¹Eli Lilly and Company, Lilly Corporate Center, Neuroscience Discovery Research, Indianapolis, IN, USA

Correspondence: Dr GG Nomikos, Eli Lilly and Company, Lilly Corporate Center-DC0510, Indianapolis, 46285, IN, USA. E-mail: gnomikos@lilly.com

Received 29 March 2005; Revised 19 August 2005; Accepted 10 September 2005; Published online 18 October 2005.

Abstract

Atomoxetine has been approved by the FDA as the first new drug in 30 years for the treatment of attention deficit/hyperactivity disorder (ADHD).

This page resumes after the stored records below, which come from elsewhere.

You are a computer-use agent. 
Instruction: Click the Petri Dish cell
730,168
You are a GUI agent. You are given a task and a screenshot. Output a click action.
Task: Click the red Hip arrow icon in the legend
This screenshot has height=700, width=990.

As a selective norepinephrine uptake inhibitor and a nonstimulant, atomoxetine has a different mechanism of action from the stimulant drugs used up to now for the treatment of ADHD. Since brain acetylcholine (ACh) has been associated with memory, attention and motivation, processes dysregulated in ADHD, we investigated the effects of atomoxetine on cholinergic neurotransmission. We showed here that, in rats, atomoxetine (0.3–3 mg/kg, i.p.), – increases in vivo extracellular levels of ACh in cortical but not subcortical brain regions. The marked increase of cortical ACh induced by atomoxetine was dependent upon norepinephrine -1 and/or dopamine D1 receptor activation. We observed similar increases in cortical and hippocampal ACh release with methylphenidate (1 and 3 mg/kg, i.p.) – currently the most commonly prescribed medication for the treatment of ADHD – and with the norepinephrine uptake inhibitor reboxetine (3–30 mg/kg, i.p.). Since drugs that increase cholinergic neurotransmission are used in the treatment of cognitive dysfunction and dementias, we also investigated the effects of atomoxetine on memory tasks. We showed that, consistent with its cortical procholinergic and catecholamine-enhancing profile, atomoxetine (1–3 mg/kg, p.o.) significantly ameliorated performance in the object recognition test and the radial arm-maze test.